_What the exercise asks_
Lines in the listing below that hold "target" are the ones to copy.

_Provided data_
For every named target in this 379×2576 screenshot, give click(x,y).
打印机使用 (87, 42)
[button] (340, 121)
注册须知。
---
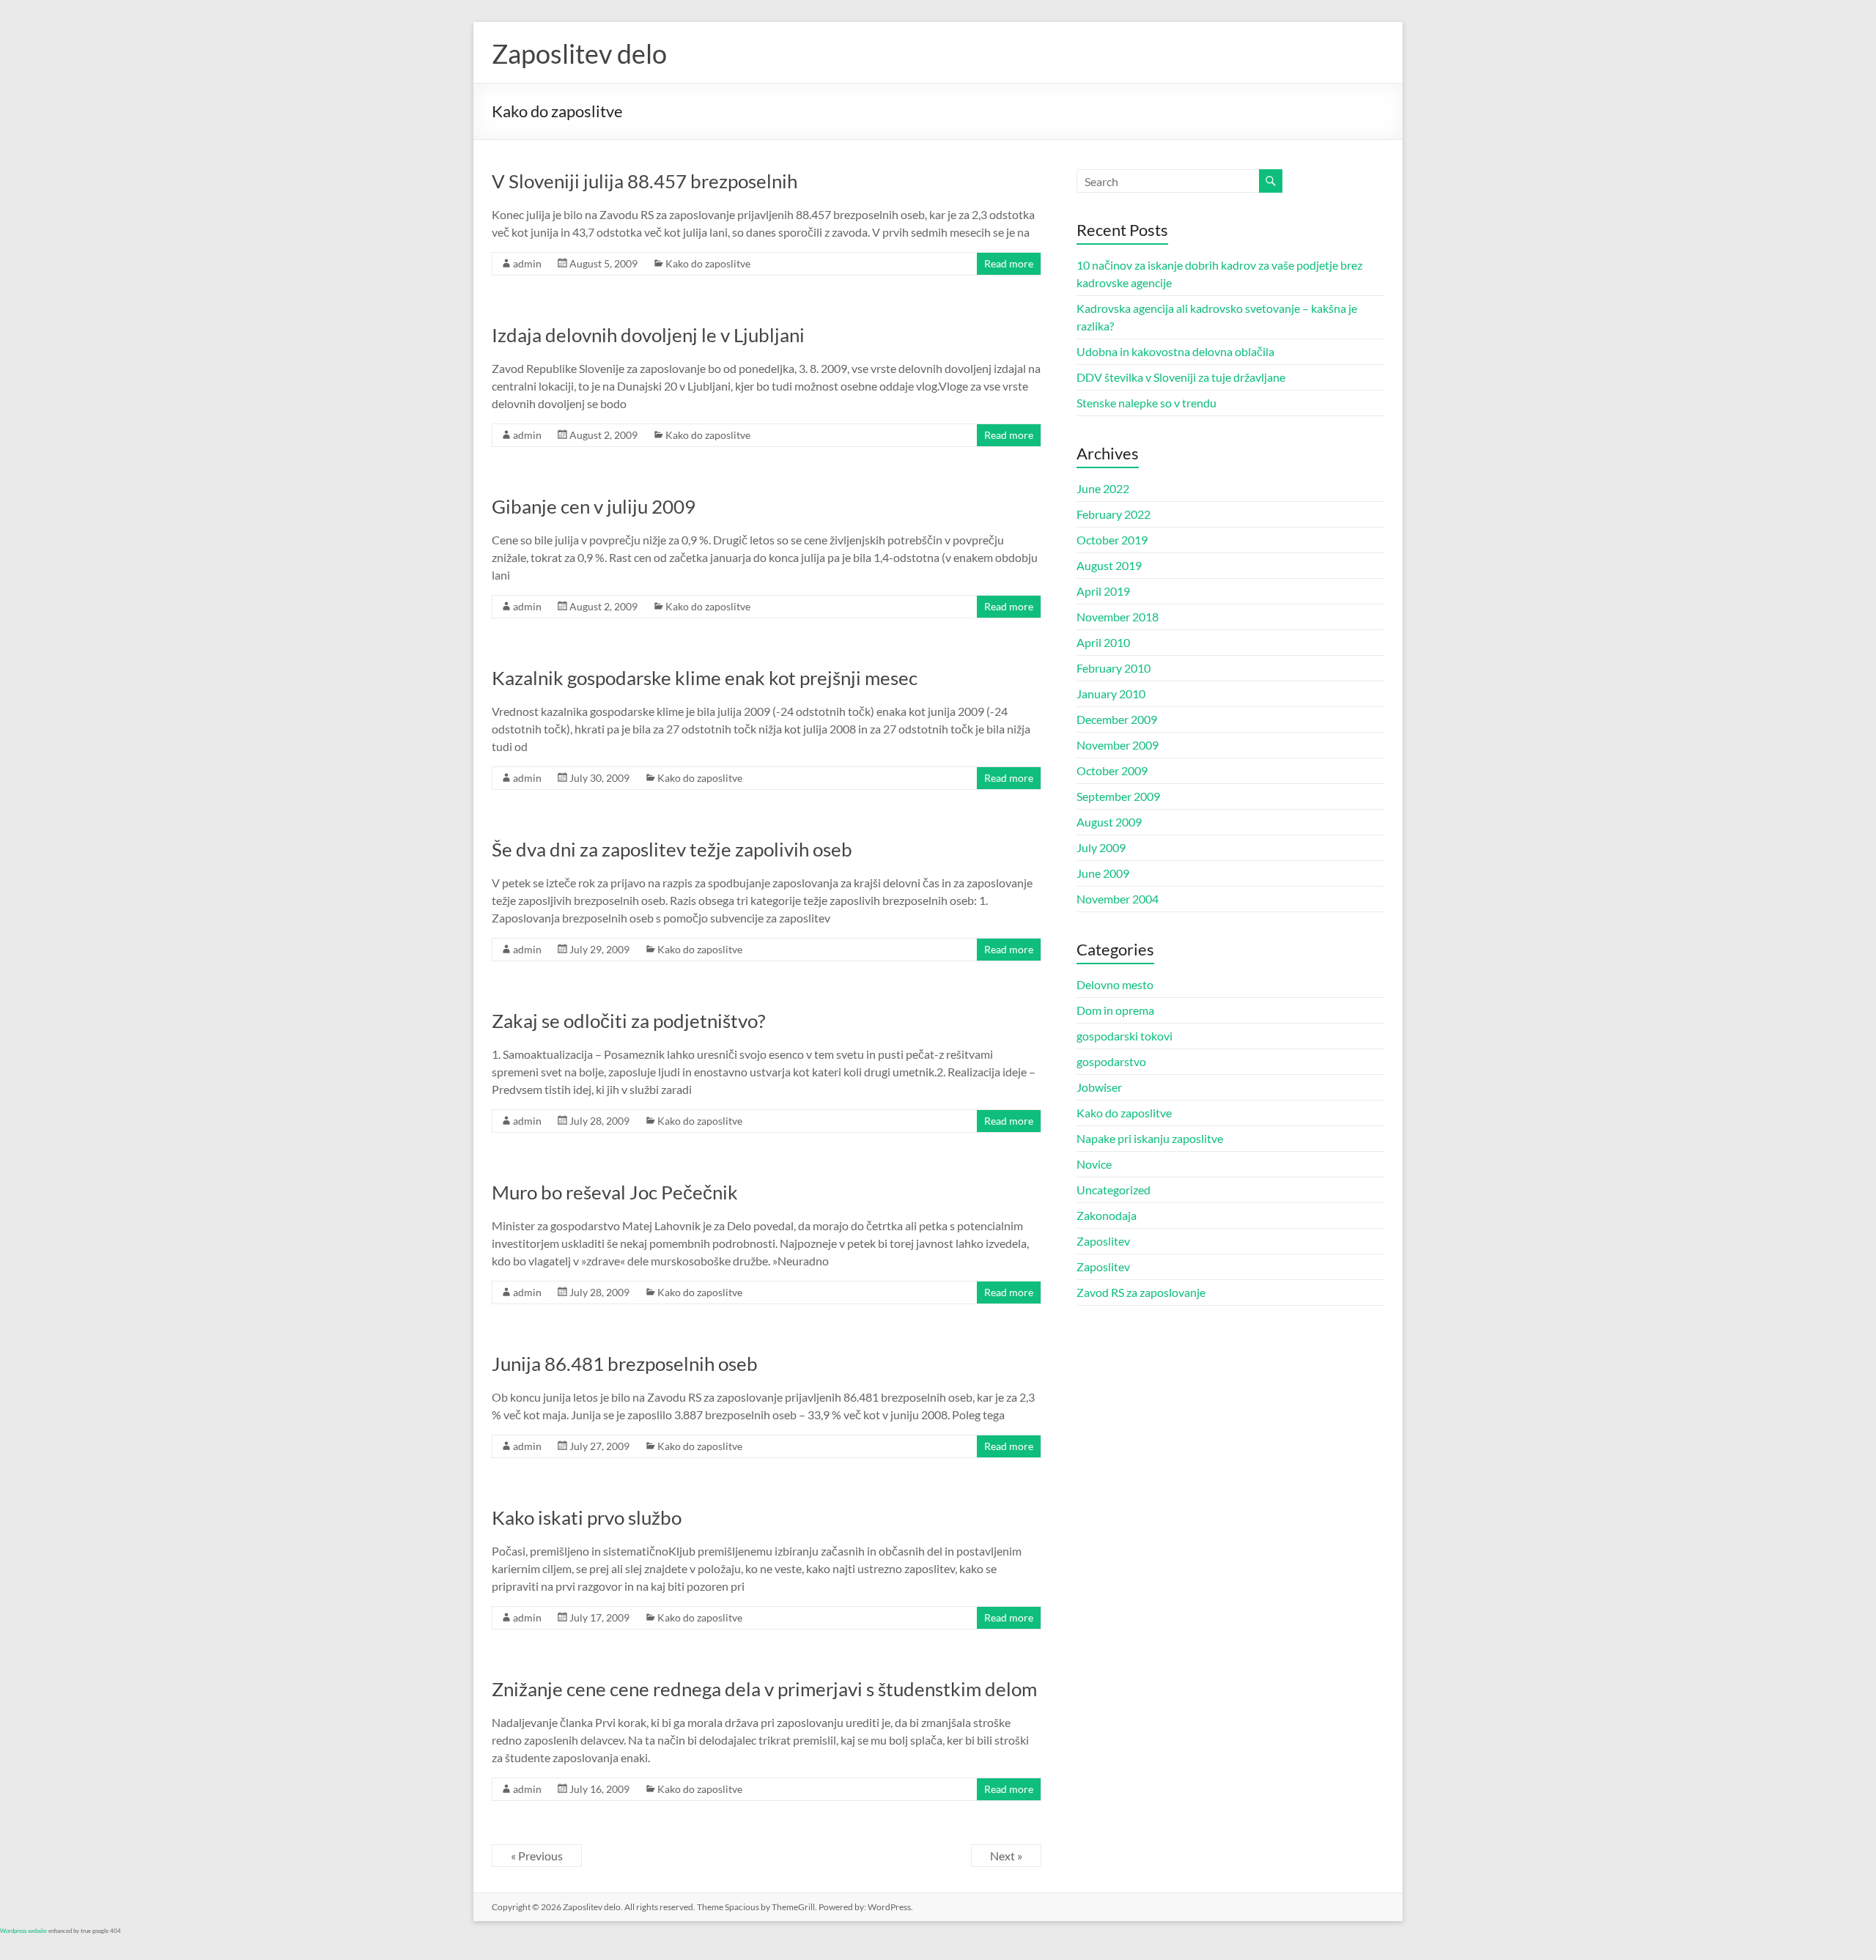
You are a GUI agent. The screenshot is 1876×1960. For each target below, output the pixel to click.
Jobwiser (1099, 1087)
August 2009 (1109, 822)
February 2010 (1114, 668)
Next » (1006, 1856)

_Result for this exercise_
For every named target in this 379×2576 screenshot, give click(x,y).
You are a GUI agent. The screenshot is 1876×1960. For each target below, output the pixel to click.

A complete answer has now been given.